## Your objective
In your answer, print every record exactly as it is written.

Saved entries
>>>>

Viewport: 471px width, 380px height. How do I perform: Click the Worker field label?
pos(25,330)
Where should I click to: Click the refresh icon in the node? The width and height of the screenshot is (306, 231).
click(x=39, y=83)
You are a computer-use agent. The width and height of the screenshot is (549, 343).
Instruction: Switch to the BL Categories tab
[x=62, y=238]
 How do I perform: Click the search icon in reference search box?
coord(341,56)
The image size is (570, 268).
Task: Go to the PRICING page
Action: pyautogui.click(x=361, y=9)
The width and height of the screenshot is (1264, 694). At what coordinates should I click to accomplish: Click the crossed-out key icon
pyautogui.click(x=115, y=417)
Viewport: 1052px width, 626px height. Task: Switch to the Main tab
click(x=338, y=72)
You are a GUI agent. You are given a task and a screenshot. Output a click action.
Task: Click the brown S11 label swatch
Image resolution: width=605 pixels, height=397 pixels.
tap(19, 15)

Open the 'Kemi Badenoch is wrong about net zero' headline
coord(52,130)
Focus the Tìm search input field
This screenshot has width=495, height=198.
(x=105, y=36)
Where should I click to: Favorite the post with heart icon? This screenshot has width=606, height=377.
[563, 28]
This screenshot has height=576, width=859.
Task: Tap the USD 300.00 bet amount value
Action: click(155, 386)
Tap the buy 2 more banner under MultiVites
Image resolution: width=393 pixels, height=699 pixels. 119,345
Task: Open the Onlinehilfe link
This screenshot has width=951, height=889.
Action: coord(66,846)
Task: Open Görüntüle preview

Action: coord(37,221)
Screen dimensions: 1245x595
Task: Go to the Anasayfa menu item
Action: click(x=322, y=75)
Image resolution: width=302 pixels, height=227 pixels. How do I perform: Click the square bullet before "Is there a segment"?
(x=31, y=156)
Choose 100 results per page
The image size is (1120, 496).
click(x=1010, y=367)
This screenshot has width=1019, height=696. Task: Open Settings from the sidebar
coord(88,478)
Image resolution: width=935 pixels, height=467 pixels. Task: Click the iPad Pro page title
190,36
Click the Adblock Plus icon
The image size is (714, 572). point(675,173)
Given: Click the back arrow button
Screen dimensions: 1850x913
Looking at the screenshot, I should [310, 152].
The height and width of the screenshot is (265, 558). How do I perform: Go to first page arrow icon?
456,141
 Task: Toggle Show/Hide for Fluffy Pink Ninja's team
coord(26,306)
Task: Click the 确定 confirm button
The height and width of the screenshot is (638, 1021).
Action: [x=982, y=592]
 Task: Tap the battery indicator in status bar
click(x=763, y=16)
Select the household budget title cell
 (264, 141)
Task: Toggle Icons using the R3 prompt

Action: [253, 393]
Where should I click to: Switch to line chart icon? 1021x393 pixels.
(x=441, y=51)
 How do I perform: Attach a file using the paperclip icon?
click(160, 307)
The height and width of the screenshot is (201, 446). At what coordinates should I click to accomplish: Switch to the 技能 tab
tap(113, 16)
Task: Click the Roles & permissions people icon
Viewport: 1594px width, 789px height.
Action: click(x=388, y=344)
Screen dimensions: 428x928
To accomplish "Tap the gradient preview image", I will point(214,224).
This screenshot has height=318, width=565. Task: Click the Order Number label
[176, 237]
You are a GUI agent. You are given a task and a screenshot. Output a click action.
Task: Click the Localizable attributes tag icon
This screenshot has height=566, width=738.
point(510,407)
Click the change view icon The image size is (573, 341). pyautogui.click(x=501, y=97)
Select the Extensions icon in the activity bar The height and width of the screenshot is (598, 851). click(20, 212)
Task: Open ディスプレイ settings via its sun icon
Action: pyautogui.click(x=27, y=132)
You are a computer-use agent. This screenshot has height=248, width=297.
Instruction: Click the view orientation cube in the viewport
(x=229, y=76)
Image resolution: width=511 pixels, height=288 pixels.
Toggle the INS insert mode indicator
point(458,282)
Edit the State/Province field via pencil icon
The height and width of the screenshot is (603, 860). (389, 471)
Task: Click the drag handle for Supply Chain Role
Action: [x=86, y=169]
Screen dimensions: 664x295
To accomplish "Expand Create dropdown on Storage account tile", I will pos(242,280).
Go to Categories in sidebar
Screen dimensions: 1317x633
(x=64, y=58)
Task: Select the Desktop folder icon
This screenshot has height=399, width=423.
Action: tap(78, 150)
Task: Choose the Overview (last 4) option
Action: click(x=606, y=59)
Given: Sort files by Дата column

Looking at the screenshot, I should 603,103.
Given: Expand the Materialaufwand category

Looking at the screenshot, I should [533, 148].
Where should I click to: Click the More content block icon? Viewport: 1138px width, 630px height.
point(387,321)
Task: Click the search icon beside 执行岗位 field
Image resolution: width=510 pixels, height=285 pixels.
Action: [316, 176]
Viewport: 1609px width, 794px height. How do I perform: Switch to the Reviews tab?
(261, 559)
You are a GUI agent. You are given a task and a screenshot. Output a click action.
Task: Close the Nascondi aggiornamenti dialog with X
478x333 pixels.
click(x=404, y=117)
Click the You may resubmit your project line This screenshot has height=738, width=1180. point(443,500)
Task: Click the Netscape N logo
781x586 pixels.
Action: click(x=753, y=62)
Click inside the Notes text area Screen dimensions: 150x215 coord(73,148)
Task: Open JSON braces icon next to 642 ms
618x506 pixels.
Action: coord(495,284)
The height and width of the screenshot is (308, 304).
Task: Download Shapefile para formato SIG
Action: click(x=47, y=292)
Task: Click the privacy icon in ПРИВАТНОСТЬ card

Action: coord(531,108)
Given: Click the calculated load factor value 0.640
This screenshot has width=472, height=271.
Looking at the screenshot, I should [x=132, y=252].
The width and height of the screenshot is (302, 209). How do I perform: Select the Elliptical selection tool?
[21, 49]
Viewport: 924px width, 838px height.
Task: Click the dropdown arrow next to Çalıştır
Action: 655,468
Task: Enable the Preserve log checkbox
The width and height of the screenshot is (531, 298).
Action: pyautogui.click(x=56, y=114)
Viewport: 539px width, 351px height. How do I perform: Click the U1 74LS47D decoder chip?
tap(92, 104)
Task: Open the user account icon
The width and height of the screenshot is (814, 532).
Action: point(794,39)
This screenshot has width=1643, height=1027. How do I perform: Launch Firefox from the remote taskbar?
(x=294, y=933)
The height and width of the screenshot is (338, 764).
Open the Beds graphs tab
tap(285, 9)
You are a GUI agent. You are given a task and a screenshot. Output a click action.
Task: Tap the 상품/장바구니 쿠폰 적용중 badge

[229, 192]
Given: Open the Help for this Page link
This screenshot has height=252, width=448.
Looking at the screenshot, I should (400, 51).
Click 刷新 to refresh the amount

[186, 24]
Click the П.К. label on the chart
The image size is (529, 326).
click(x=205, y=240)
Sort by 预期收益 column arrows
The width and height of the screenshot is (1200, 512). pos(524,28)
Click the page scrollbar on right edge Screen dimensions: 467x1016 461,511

<<<<

## Task response
Viewport: 471px width, 380px height. How do I perform: Click the Worker field label?
pos(25,330)
Where should I click to: Click the refresh icon in the node? The width and height of the screenshot is (306, 231).
click(x=39, y=83)
You are a computer-use agent. The width and height of the screenshot is (549, 343).
Instruction: Switch to the BL Categories tab
[x=62, y=238]
 How do I perform: Click the search icon in reference search box?
coord(341,56)
The image size is (570, 268).
Task: Go to the PRICING page
Action: pyautogui.click(x=361, y=9)
The width and height of the screenshot is (1264, 694). At what coordinates should I click to accomplish: Click the crossed-out key icon
pyautogui.click(x=115, y=417)
Viewport: 1052px width, 626px height. Task: Switch to the Main tab
click(x=338, y=72)
You are a GUI agent. You are given a task and a screenshot. Output a click action.
Task: Click the brown S11 label swatch
Image resolution: width=605 pixels, height=397 pixels.
tap(19, 15)

Open the 'Kemi Badenoch is wrong about net zero' headline
coord(52,130)
Focus the Tìm search input field
This screenshot has width=495, height=198.
(x=105, y=36)
Where should I click to: Favorite the post with heart icon? This screenshot has width=606, height=377.
[563, 28]
This screenshot has height=576, width=859.
Task: Tap the USD 300.00 bet amount value
Action: click(155, 386)
Tap the buy 2 more banner under MultiVites
Image resolution: width=393 pixels, height=699 pixels. 119,345
Task: Open the Onlinehilfe link
This screenshot has width=951, height=889.
Action: coord(66,846)
Task: Open Görüntüle preview

Action: coord(37,221)
Screen dimensions: 1245x595
Task: Go to the Anasayfa menu item
Action: click(x=322, y=75)
Image resolution: width=302 pixels, height=227 pixels. How do I perform: Click the square bullet before "Is there a segment"?
(x=31, y=156)
Choose 100 results per page
The image size is (1120, 496).
click(x=1010, y=367)
This screenshot has width=1019, height=696. Task: Open Settings from the sidebar
coord(88,478)
Image resolution: width=935 pixels, height=467 pixels. Task: Click the iPad Pro page title
190,36
Click the Adblock Plus icon
The image size is (714, 572). point(675,173)
Given: Click the back arrow button
Screen dimensions: 1850x913
Looking at the screenshot, I should [310, 152].
The height and width of the screenshot is (265, 558). How do I perform: Go to first page arrow icon?
456,141
 Task: Toggle Show/Hide for Fluffy Pink Ninja's team
coord(26,306)
Task: Click the 确定 confirm button
The height and width of the screenshot is (638, 1021).
Action: [x=982, y=592]
 Task: Tap the battery indicator in status bar
click(x=763, y=16)
Select the household budget title cell
 (264, 141)
Task: Toggle Icons using the R3 prompt

Action: [253, 393]
Where should I click to: Switch to line chart icon? 1021x393 pixels.
(x=441, y=51)
 How do I perform: Attach a file using the paperclip icon?
click(160, 307)
The height and width of the screenshot is (201, 446). At what coordinates should I click to accomplish: Switch to the 技能 tab
tap(113, 16)
Task: Click the Roles & permissions people icon
Viewport: 1594px width, 789px height.
Action: click(x=388, y=344)
Screen dimensions: 428x928
To accomplish "Tap the gradient preview image", I will point(214,224).
This screenshot has height=318, width=565. Task: Click the Order Number label
[176, 237]
You are a GUI agent. You are given a task and a screenshot. Output a click action.
Task: Click the Localizable attributes tag icon
This screenshot has height=566, width=738.
point(510,407)
Click the change view icon The image size is (573, 341). pyautogui.click(x=501, y=97)
Select the Extensions icon in the activity bar The height and width of the screenshot is (598, 851). click(20, 212)
Task: Open ディスプレイ settings via its sun icon
Action: pyautogui.click(x=27, y=132)
You are a computer-use agent. This screenshot has height=248, width=297.
Instruction: Click the view orientation cube in the viewport
(x=229, y=76)
Image resolution: width=511 pixels, height=288 pixels.
Toggle the INS insert mode indicator
point(458,282)
Edit the State/Province field via pencil icon
The height and width of the screenshot is (603, 860). (389, 471)
Task: Click the drag handle for Supply Chain Role
Action: [x=86, y=169]
Screen dimensions: 664x295
To accomplish "Expand Create dropdown on Storage account tile", I will pos(242,280).
Go to Categories in sidebar
Screen dimensions: 1317x633
(x=64, y=58)
Task: Select the Desktop folder icon
This screenshot has height=399, width=423.
Action: tap(78, 150)
Task: Choose the Overview (last 4) option
Action: click(x=606, y=59)
Given: Sort files by Дата column

Looking at the screenshot, I should 603,103.
Given: Expand the Materialaufwand category

Looking at the screenshot, I should [533, 148].
Where should I click to: Click the More content block icon? Viewport: 1138px width, 630px height.
point(387,321)
Task: Click the search icon beside 执行岗位 field
Image resolution: width=510 pixels, height=285 pixels.
Action: [316, 176]
Viewport: 1609px width, 794px height. How do I perform: Switch to the Reviews tab?
(261, 559)
You are a GUI agent. You are given a task and a screenshot. Output a click action.
Task: Close the Nascondi aggiornamenti dialog with X
478x333 pixels.
click(x=404, y=117)
Click the You may resubmit your project line This screenshot has height=738, width=1180. point(443,500)
Task: Click the Netscape N logo
781x586 pixels.
Action: click(x=753, y=62)
Click inside the Notes text area Screen dimensions: 150x215 coord(73,148)
Task: Open JSON braces icon next to 642 ms
618x506 pixels.
Action: coord(495,284)
The height and width of the screenshot is (308, 304).
Task: Download Shapefile para formato SIG
Action: click(x=47, y=292)
Task: Click the privacy icon in ПРИВАТНОСТЬ card

Action: coord(531,108)
Given: Click the calculated load factor value 0.640
This screenshot has width=472, height=271.
Looking at the screenshot, I should [x=132, y=252].
The width and height of the screenshot is (302, 209). How do I perform: Select the Elliptical selection tool?
[21, 49]
Viewport: 924px width, 838px height.
Task: Click the dropdown arrow next to Çalıştır
Action: 655,468
Task: Enable the Preserve log checkbox
The width and height of the screenshot is (531, 298).
Action: pyautogui.click(x=56, y=114)
Viewport: 539px width, 351px height. How do I perform: Click the U1 74LS47D decoder chip?
tap(92, 104)
Task: Open the user account icon
The width and height of the screenshot is (814, 532).
Action: point(794,39)
This screenshot has width=1643, height=1027. How do I perform: Launch Firefox from the remote taskbar?
(x=294, y=933)
The height and width of the screenshot is (338, 764).
Open the Beds graphs tab
tap(285, 9)
You are a GUI agent. You are given a task and a screenshot. Output a click action.
Task: Tap the 상품/장바구니 쿠폰 적용중 badge

[229, 192]
Given: Open the Help for this Page link
This screenshot has height=252, width=448.
Looking at the screenshot, I should (400, 51).
Click 刷新 to refresh the amount

[186, 24]
Click the П.К. label on the chart
The image size is (529, 326).
click(x=205, y=240)
Sort by 预期收益 column arrows
The width and height of the screenshot is (1200, 512). pos(524,28)
Click the page scrollbar on right edge Screen dimensions: 467x1016 461,511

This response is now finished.